Twitter CEO Defends Decision to Censor Trump But Not Iran’s Ayatollah Calling for Violence
The CEO’s of Twitter, Facebook, and Alphabet (Google’s parent company) are testifying before the Senate today, and it’s bound to leave conservatives as unsatisfied as ever.
The platforms have all been accused by conservatives of interfering in the election, whether it be by censoring the President’s social media, openly censoring the Hunter Biden story, rigging search results to those supporting a left-wing perspective, and more.
Twitter has been the most egregious as of late. The New York Post was locked out of their Twitter account after publishing their Hunter Biden exposé, and still remains locked out today. Kayleigh McEnany was also locked out of her account for sharing the Post’s story.
Twitter’s public justification for blacklisting the article was that it contained content that they believed was hacked. Of course the real reason was that it’s damaging to the Biden family with weeks until an election. If illegally obtained material was a problem for Twitter, they would’ve censored the 2017 story when Rachel Maddow obtained Trump’s 2005 tax return, or the New York Times’ recent story on Trump’s taxes.
If Twitter had policies they enforced that would be one thing – but we know with certainly that the rules are being applied selectively. Another such case where Twitter’s rules are applied unevenly comes from their constant censorship of President Trump while refusing to apply their rules to Iran’s Ayatollah, who routinely calls for violence against Jews and others.
— Ajit Pai (@AjitPaiFCC) May 29, 2020
At the hearing today Dorsey was questioned about why the Ayatollah’s tweets are allowed, which he defended by saying that “We believe that it’s important for everyone to hear from global leaders.” (Except Trump, apparently).
He continued, calling the tweets “saber rattling” – which you’d think would be a solid justification to remove them. Dorsey is admitting here that Twitter isn’t fine with Trump warning about voter fraud, but they are OK with the Ayatollah threatening war.
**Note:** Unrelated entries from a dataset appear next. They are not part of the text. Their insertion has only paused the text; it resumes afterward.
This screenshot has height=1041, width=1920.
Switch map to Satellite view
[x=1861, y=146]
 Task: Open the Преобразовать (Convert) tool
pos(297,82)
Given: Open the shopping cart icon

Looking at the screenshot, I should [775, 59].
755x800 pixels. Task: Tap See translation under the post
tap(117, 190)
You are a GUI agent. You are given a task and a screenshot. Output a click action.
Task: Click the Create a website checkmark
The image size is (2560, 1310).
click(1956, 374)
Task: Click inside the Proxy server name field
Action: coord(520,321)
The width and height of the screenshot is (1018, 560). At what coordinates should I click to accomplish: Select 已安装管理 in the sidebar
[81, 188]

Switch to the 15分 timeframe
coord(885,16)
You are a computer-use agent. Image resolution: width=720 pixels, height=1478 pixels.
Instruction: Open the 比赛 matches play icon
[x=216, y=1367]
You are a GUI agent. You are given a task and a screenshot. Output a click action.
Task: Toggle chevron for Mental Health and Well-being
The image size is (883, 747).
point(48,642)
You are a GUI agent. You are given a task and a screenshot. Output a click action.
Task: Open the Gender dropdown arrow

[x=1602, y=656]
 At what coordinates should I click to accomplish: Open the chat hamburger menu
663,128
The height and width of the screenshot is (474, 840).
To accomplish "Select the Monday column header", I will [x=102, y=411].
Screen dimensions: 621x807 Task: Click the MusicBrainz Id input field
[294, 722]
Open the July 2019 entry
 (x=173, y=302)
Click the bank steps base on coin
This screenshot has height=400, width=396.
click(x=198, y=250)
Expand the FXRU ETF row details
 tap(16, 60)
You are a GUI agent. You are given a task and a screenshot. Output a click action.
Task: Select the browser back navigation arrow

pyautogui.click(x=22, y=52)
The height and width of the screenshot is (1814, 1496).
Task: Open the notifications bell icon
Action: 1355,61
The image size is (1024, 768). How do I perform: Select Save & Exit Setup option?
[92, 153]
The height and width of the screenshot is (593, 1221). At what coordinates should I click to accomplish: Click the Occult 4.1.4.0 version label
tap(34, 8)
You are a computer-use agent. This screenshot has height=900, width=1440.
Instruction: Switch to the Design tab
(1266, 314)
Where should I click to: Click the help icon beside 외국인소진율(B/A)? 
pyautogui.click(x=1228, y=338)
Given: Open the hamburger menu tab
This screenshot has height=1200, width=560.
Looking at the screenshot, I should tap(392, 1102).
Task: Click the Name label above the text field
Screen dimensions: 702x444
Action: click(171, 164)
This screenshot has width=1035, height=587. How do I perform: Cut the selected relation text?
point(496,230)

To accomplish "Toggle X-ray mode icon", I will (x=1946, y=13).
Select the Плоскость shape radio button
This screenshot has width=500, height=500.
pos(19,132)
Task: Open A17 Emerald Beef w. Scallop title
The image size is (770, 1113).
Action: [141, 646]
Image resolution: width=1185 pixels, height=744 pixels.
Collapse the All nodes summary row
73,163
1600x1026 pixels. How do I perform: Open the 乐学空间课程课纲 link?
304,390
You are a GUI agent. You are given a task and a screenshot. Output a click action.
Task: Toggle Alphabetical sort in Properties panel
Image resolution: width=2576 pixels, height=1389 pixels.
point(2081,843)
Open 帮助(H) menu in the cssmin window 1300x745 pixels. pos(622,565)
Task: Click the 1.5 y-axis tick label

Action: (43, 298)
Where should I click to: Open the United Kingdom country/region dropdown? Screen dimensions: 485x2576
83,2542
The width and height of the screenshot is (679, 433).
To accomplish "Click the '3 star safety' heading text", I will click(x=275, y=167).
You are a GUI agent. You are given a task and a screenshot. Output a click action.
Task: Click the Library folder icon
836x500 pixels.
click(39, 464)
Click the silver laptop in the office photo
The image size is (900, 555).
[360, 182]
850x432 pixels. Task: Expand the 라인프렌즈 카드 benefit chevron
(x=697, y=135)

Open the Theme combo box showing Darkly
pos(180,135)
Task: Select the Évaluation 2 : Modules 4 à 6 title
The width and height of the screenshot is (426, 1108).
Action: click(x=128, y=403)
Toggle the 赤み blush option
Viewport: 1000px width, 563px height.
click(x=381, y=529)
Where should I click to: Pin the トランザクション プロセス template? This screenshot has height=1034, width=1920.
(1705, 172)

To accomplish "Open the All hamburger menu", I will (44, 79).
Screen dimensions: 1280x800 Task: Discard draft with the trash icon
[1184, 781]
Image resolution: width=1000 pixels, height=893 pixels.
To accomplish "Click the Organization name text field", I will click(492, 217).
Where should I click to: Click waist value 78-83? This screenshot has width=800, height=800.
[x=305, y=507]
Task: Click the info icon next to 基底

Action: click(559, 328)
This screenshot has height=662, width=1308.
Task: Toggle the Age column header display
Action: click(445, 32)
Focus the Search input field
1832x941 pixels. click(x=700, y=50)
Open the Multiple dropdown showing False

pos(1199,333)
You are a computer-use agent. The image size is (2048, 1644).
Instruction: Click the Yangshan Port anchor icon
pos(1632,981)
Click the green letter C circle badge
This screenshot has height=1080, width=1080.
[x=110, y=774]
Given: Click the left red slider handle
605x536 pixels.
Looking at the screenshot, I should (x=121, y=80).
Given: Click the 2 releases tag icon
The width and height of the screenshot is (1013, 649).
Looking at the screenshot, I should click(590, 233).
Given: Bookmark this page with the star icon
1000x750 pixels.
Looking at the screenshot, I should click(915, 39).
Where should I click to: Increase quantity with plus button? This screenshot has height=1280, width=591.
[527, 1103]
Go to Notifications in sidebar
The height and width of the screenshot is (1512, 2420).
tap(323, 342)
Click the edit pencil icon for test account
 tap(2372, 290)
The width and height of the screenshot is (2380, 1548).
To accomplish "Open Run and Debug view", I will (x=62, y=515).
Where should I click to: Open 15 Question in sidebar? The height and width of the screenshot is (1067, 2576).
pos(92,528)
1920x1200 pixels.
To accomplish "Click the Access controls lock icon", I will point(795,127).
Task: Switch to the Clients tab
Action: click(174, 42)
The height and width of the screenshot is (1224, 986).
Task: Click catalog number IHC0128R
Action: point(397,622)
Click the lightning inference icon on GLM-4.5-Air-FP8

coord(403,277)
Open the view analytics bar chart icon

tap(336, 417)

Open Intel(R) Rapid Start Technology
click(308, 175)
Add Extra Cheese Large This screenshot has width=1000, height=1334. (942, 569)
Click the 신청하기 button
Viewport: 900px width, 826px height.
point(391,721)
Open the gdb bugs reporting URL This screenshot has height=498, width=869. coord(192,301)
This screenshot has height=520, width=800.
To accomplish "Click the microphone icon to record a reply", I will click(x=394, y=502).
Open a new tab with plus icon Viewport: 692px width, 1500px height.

We also learned that holocaust denial is acceptable in Twitter’s books, but not reporting on Hunter Biden’s scandals.
Earlier this morning Jack tweeted: “That concept of “good faith” is what’s being challenged by many of you today. Some of you don’t trust we’re acting in good faith. That’s the problem I want to focus on solving. How do services like Twitter earn your trust? How do we ensure more choice in the market if we don’t?”
Applying the rules equally would be a good start.